А на следующий день до него донеслось, как звякает за штакетником лопата, крошится комьями почва и гремит ведро, а затем пахнуло чем-то таким родным и близким, что дрожь пробежала по листве и покрылась росой-испариной кора. Что это? Кто там? Взволнованно заструились соки, и невольно потянулись за ограду ветви, и вздрогнули корни. Кто там? Он всеми устьицами вдыхал новый, но знакомый запах, — знакомый, ибо то был запах тополиный, — он не мог спутать! Ведь почти также терпко пахли собственные листочки, почки, его плотное древесное тело, но вместе с тем это был аромат более тонкий и нежный, мягкий и волнующий, и почему-то вновь мелькал пред ним тот смутный, зыбкий образ из зимних снов.

И вскоре услышал, как совсем рядом шелестит на ветру чья-то листва, и стало ясно — он не один! И жизнь заиграла новыми соками.

Он не мог дотянуться, коснуться родича, не мог придумать, как дать знать, что тоже здесь, рядом, что рад соседству, и потому лишь призывно шумел листвой — в надежде, что услышат и поймут. И, казалось, его слышали и понимали, по крайней мере так хотелось думать, когда в ответ доносилось такое же шелестение, — или то был лишь ветер?

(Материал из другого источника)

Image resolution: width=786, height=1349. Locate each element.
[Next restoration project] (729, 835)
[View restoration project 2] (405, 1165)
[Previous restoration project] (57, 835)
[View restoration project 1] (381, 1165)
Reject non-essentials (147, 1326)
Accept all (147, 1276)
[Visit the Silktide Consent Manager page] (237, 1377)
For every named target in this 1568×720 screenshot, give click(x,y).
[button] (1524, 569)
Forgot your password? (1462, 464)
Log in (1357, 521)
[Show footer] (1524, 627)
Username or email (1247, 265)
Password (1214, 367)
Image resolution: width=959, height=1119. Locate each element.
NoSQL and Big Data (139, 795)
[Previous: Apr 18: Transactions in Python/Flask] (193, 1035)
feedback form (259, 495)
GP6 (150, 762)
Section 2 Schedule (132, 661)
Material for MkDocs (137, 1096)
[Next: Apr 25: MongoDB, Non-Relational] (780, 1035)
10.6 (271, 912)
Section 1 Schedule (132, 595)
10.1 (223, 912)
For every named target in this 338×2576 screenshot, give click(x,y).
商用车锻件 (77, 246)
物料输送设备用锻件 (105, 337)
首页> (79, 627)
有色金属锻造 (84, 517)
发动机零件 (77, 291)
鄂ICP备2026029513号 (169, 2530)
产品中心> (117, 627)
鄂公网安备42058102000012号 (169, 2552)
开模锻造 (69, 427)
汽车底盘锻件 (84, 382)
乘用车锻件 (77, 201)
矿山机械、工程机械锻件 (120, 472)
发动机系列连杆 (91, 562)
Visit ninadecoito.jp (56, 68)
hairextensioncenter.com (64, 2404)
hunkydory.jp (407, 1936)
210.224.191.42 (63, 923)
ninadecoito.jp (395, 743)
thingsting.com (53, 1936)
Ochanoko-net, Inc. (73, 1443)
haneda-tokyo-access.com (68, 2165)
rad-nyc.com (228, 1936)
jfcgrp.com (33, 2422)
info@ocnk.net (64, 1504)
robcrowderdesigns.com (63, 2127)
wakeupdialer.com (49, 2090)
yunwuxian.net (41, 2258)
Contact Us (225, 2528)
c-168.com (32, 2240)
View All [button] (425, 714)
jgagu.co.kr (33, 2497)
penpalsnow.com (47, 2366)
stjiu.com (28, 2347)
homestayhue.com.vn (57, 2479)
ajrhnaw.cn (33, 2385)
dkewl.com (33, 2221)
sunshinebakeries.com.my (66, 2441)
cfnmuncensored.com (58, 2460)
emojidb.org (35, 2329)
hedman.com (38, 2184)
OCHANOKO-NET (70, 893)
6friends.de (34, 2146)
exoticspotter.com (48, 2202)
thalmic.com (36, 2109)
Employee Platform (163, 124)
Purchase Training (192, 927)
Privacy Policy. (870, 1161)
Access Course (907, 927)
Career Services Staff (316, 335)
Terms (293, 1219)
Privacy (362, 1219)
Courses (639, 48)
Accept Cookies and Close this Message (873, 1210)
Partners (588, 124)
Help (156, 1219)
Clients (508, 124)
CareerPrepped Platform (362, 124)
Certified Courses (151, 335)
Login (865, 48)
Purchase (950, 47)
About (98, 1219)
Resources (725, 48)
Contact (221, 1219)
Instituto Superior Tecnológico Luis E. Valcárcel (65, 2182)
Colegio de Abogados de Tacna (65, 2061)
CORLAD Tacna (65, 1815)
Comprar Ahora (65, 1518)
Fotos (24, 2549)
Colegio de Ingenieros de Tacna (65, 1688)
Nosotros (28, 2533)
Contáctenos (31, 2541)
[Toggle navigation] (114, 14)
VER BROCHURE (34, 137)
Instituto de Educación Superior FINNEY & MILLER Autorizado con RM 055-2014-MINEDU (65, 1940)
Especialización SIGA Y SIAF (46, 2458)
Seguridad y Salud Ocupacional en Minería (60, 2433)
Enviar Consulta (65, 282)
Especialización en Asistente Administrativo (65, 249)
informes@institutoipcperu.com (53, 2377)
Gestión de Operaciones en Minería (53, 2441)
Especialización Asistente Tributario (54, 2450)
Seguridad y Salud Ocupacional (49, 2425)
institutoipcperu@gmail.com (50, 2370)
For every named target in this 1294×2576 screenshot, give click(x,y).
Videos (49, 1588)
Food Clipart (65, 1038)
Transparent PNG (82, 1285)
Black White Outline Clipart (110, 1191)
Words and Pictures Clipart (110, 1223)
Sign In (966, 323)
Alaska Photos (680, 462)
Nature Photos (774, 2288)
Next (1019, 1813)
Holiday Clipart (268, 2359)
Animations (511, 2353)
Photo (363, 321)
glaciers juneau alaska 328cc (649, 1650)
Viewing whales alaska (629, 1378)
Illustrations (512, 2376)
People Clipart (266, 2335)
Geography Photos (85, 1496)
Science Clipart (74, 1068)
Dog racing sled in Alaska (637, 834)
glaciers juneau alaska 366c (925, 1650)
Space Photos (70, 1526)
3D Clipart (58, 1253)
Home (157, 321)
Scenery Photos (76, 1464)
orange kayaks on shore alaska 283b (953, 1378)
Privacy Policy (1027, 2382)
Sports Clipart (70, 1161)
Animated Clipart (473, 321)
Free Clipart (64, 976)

А через месяц, в летнюю духоту, с соседнего двора опять кликнули Григория, только что полившего его:

— Гриш! Радость у меня — дочка родилась!

— Дочка? Поздравляю, папаша молодой!

— Заходь к нам, посидим! И Настёну с Колькой бери, — гулять будем!

— По такому случаю отчего ж не зайти? Здесь сам бог велел. Сейчас только переоденусь хоть. Как Татьяна-то сама, ничего?

— А чего ей будет-то? Лежит, кормит уже. А вот дочь — красавица писаная, тьфу-тьфу, чтоб не сглазить! Верно, в бабку свою, матушку мою, пошла. Та в молодости, сам помнишь, какая была.

— Имя-то дали?

— А чего выдумывать? По матушке и величать будем — Ольгой.

— Добре. У меня — Колька, у вас — Олька. Красота!

— Вот и я об том же! У вас — купец, у нас — товар, а там, глядь, и породнимся!

— Дай-то бог! Лишь бы здоровыми росли.

— Вот за это и выпьем! Заходь!

…И потянулись годы. Рос он, обрастая корой и кроной, рос родич за штакетником, росли и человечьи «саженцы» — Колька с Олькой, детские голоса которых вскоре тоже научился различать. Он уже не боялся зимы и долгих снов вслепую, и с привычной радостью встречал каждой весной возвращение тепла, света и грачиного гомона, и каждой осенью, полусонно зевая порами, также привычно сбрасывал пестрый халат листвы. Он рос и вширь, и ввысь, и в глубину, раскидывая сеть корней и ветвей, проникая, пронизывая и опутывая недра земные и воздушные.

Жизнь его текла размеренно, неспешно, — так же, как неспешно текли соки: в холодную пору — почти замирая, а пригреет чуть — разливаясь половодьем. Снег сменялся дождями, сырость — сушью, ветер гнул к долу, а он лишь рассеянно качался. Морозы распахивали кору трещинами и морщинами, летнее солнце топило лавинами света, ненастье секло градом, а он только крепчал. Он крепчал, взрослел, но по-прежнему любил помечтать, хоть то и были праздные мечты тополя-недоросля.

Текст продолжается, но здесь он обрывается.